Modul 4 Praktikum Sains Data

Modul 4 Praktikum Sains Data

Outline

  1. Review Evaluation Metrics pada Klasifikasi
  2. Decission Tree
  3. SVM

1. Evaluation Metrics

  1. Jaccard Index

Mengukur akurasi dari model menggunakan irisan dari hasil prediksi dengan value sebenarnya. \[J(y, \hat{y}) = \frac{|y \cap \hat{y}|}{|y|+|\hat{y}|-|y \cap \hat{y}|}\]

\(y=\) actual label

\(\hat{y}=\) predicted label

Contoh:

\(y = [0,0,0,0,0,1,1,1,1,1]\)

\(\hat{y} = [1,1,0,0,0,1,1,1,1,1]\)

\(|y| = 10\)

\(|\hat{y}| = 10\)

\(|\hat{y}|-|y \cap \hat{y}| = 8\)

\(J(y, \hat{y}) = \frac{|y \cap \hat{y}|}{|y|+|\hat{y}|-|y \cap \hat{y}|} = \frac{8}{10+10-8} = 0.66\)
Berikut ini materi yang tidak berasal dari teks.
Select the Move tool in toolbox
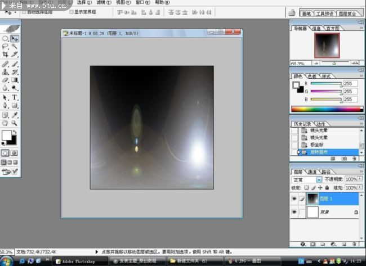[15, 38]
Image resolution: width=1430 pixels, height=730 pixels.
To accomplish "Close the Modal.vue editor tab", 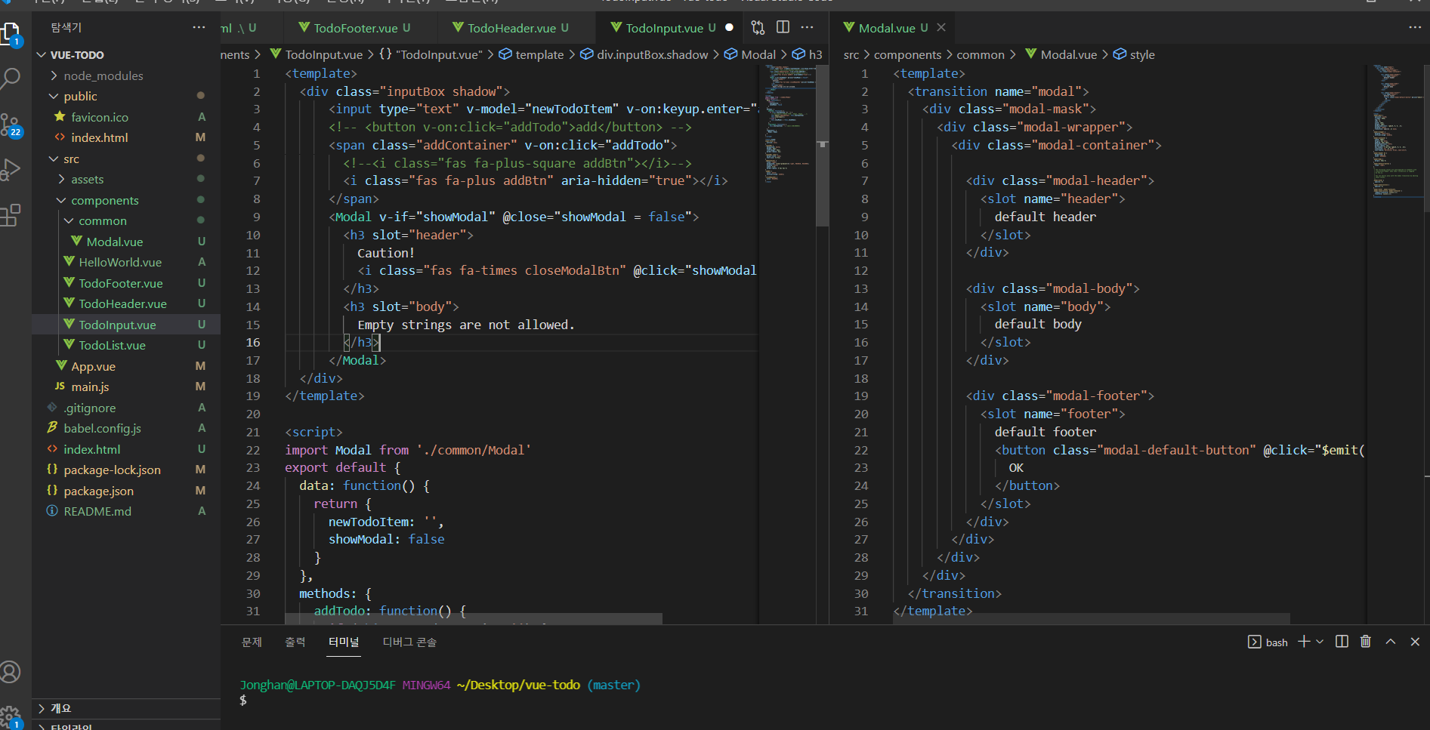I will (x=941, y=28).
  • Rentang Jaccard index antara 0 hingga 1
  • Semakin tinggi Jaccard Index, peforma model semakin baik
  1. Confusion Matrix, F1 Score

TN / True Negative: kasus negatif, dengan hasil prediksi negatif

TP / True Positive: kasus positif, dengan hasil prediksi positif

FN / False Negative: kasus positif, dengan hasil prediksi negatif

FP / False Positive: kasus negatif, dengan hasil prediksi positif

\[Precision = \frac{TP}{(TP+FP)}\]

\[Recall = \frac{TN}{(TP+FN)}\]

\[F1 \text{ } Score = \frac{2 . (Recall.Precision)}{(Recall+Precision)}\]

Cara mengukur performa menggunakan F-1 score dengan mengambil rata rata F1-score dari masing masing label.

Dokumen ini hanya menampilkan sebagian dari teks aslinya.